Set down every entry again word for word, please, but skip the pictures.

----

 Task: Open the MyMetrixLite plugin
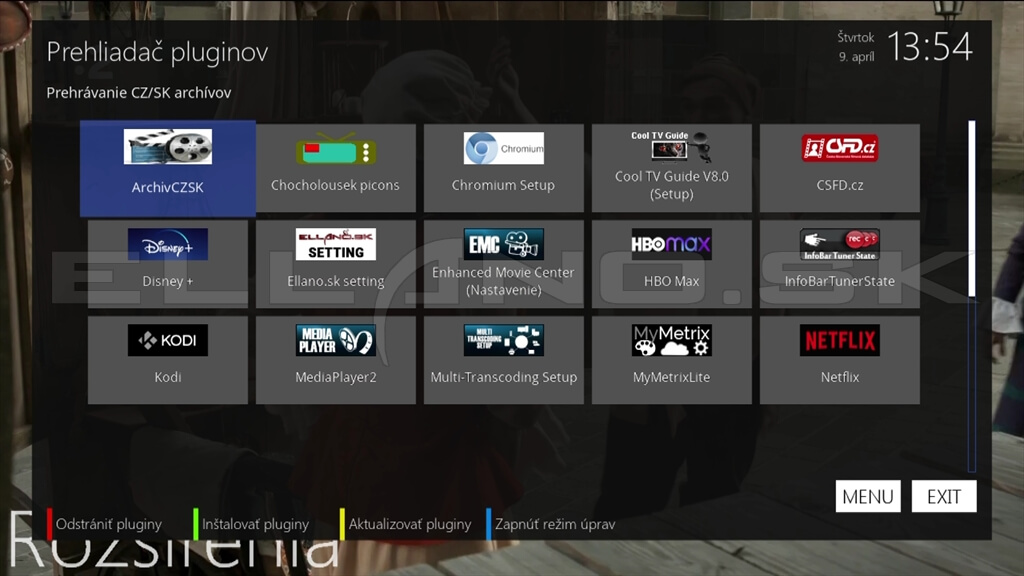tap(671, 360)
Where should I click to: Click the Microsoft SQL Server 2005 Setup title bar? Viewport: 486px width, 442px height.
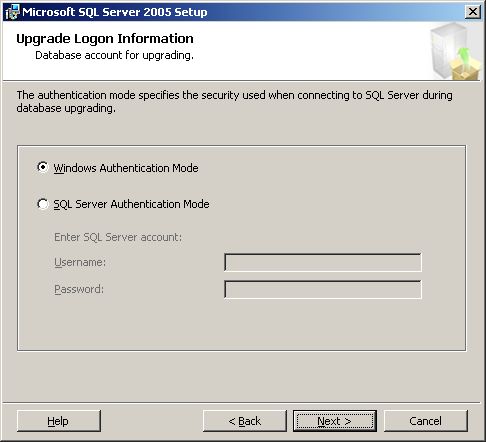point(233,12)
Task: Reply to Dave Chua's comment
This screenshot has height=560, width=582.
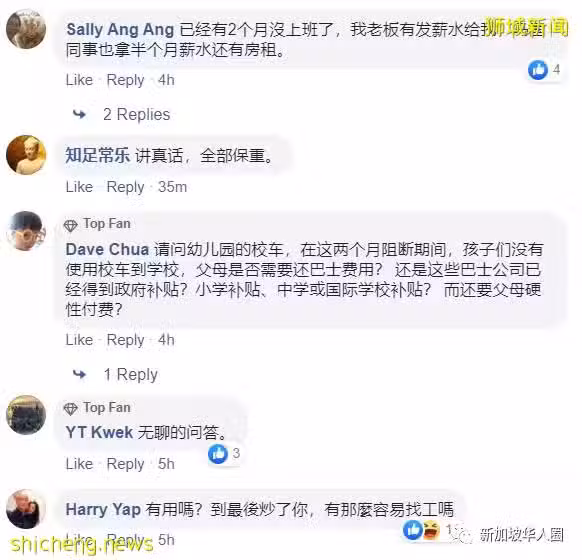Action: (125, 340)
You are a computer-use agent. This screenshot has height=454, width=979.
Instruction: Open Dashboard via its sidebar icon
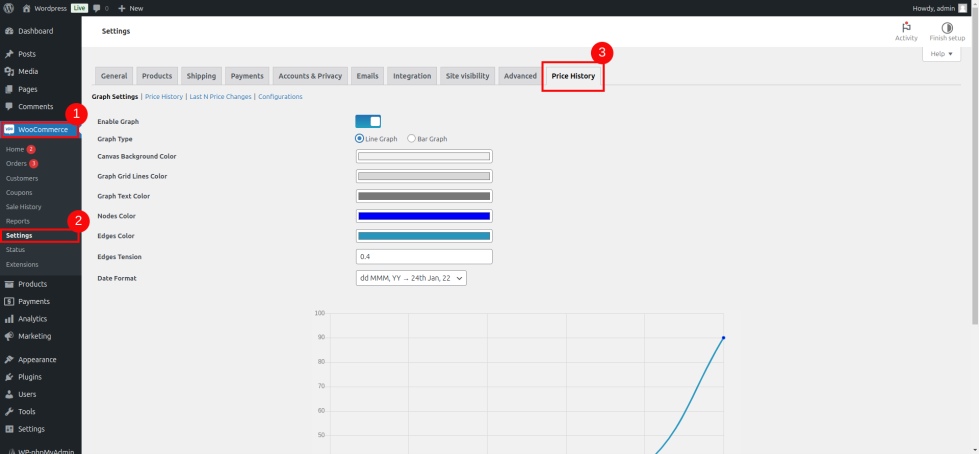tap(9, 31)
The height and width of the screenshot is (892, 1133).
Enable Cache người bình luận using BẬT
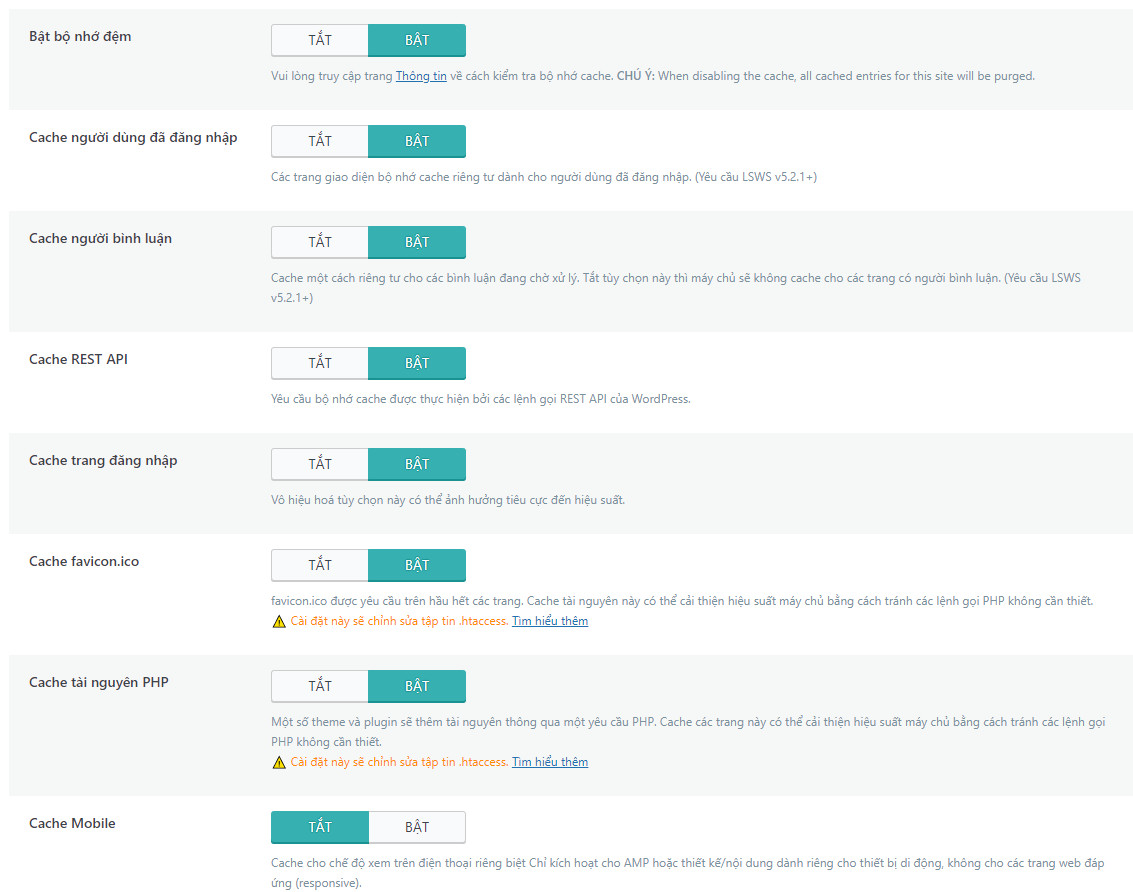417,242
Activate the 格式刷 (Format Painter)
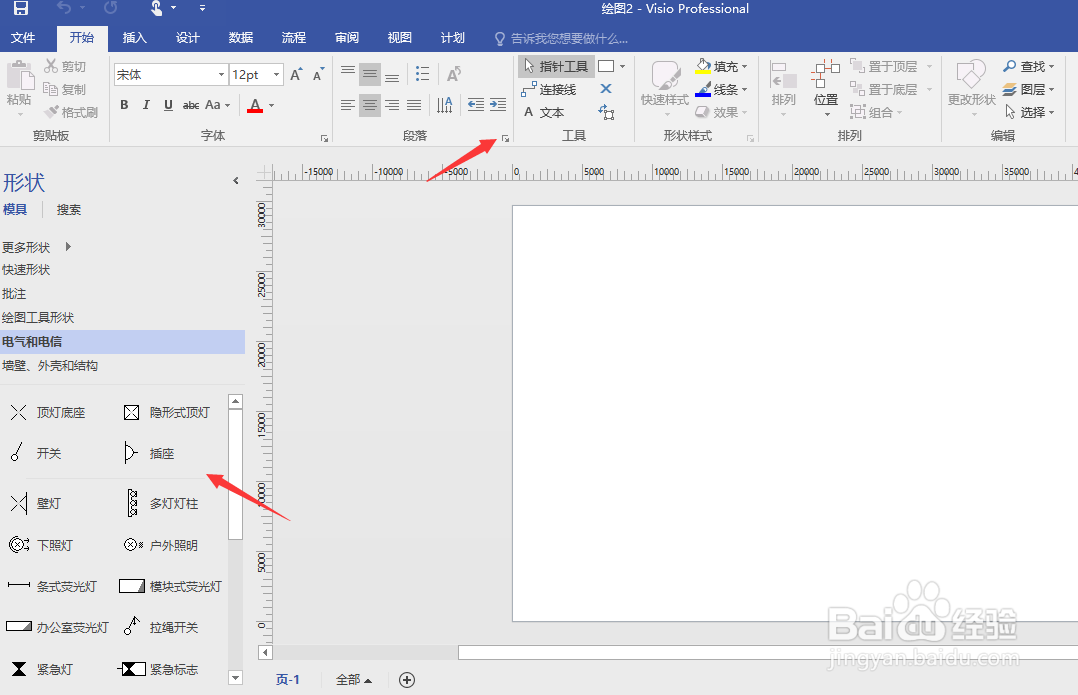 [70, 112]
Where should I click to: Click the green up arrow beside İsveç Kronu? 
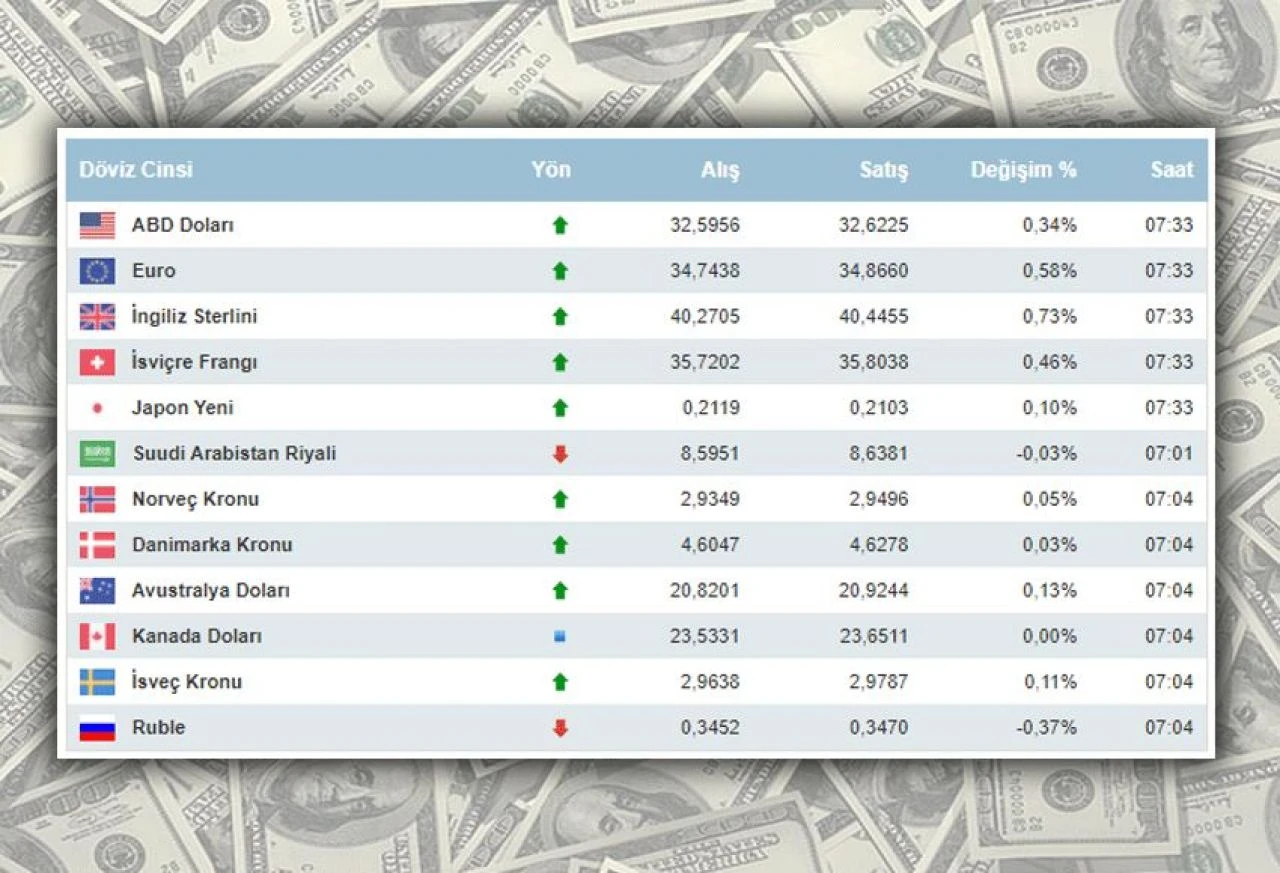coord(559,682)
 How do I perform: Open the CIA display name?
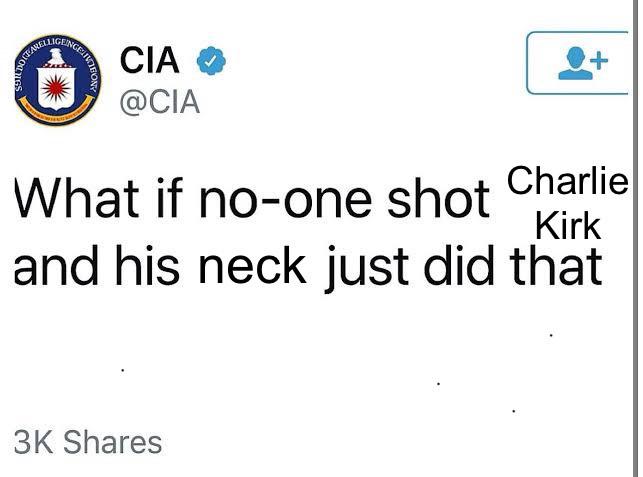tap(150, 61)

----

> _Task answer_
 Task: Open the MyMetrixLite plugin
tap(671, 360)
Where should I click to: Click the Microsoft SQL Server 2005 Setup title bar? Viewport: 486px width, 442px height.
point(233,12)
Task: Reply to Dave Chua's comment
This screenshot has height=560, width=582.
Action: (125, 340)
You are a computer-use agent. This screenshot has height=454, width=979.
Instruction: Open Dashboard via its sidebar icon
tap(9, 31)
The height and width of the screenshot is (892, 1133).
Enable Cache người bình luận using BẬT
417,242
Activate the 格式刷 (Format Painter)
 [70, 112]
Where should I click to: Click the green up arrow beside İsveç Kronu? 
coord(559,682)
 How do I perform: Open the CIA display name?
tap(150, 61)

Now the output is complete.